Watch Architecture And Typography Smash Together Like Peanut Butter And Jelly

Gorgeous concepts by Universal Everything imagine a future in which our words and buildings are one.

Ideo looks like a roller coaster designed by M.C. Escher. AKQA is a series of fans gone sentient. These are some of the strange, part-typographical, part-architectural brand interpretations designed by Universal Everything for the OFFF Design Festival.

“I wanted to invent some imaginary structures and products that people wish existed,” explains Universal Everything founder Matt Pyke. “These structures could represent any form of messaging or branding.” And that’s really the project in a nutshell. Each participating studio name has been rendered as a kinetic structure—what you might consider a take on the living logo—set to a soundtrack that drives, even powers the animations themselves.

With no physical limits, Joshua Davis becomes a giant tube of Smarties. Mucho is a spinning parking garage.
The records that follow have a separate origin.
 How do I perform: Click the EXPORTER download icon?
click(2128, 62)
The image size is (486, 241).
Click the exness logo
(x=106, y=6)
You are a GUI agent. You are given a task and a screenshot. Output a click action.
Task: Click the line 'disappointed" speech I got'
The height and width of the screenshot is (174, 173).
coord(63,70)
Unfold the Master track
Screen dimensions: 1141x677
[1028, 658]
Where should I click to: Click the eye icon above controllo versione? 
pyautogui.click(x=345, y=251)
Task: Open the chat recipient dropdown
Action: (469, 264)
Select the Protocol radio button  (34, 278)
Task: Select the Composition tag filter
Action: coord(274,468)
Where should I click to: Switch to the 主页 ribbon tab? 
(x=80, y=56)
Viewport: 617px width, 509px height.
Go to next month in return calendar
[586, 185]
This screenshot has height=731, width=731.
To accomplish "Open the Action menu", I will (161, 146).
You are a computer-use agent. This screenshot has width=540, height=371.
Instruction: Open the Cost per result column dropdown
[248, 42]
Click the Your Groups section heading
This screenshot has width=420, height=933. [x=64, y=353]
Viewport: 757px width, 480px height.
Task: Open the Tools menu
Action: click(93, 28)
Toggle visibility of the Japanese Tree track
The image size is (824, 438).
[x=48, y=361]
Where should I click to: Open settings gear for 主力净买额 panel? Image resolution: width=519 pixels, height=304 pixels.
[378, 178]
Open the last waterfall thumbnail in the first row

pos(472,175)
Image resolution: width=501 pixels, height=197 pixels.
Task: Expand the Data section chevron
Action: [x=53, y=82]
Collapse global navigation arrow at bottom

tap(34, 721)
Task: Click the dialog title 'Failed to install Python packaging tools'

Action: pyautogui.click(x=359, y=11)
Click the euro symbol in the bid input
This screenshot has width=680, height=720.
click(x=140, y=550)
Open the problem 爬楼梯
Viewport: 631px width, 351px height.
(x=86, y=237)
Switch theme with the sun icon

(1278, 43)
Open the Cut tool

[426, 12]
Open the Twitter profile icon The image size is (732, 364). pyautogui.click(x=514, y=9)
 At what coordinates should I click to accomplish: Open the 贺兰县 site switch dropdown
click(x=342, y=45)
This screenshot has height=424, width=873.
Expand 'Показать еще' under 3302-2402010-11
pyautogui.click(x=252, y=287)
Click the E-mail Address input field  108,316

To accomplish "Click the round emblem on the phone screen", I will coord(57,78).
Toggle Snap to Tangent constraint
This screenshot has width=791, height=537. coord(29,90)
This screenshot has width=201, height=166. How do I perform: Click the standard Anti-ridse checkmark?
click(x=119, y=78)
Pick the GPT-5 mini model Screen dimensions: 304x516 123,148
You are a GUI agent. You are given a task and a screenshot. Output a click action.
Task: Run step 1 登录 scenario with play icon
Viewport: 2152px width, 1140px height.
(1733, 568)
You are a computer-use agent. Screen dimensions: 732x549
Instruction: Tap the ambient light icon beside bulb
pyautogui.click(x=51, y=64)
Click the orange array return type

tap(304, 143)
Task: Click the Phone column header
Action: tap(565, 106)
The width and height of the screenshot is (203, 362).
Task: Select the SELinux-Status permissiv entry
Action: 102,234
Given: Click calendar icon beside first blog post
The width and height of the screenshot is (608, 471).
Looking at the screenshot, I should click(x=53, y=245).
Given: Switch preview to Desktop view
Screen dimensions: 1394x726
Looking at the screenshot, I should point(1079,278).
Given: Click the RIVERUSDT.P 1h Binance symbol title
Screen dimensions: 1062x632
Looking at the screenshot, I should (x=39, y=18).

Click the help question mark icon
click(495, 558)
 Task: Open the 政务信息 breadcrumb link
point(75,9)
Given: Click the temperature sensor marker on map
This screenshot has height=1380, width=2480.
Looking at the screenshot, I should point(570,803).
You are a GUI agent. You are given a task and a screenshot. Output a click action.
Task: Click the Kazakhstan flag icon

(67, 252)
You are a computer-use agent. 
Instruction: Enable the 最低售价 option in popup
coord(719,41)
And Universal Everything extrudes itself through a series of mechanical, fabric panels. “I’m super interested in how we can use CGI to ‘sculpt’ new forms, impossible sculptures that couldn’t be achieved in the real world,” writes Pyke. And while that may seem like an exercise in fantasy, Pyke points to a whole field of kinetic architecture as validating at least some of his ideas already.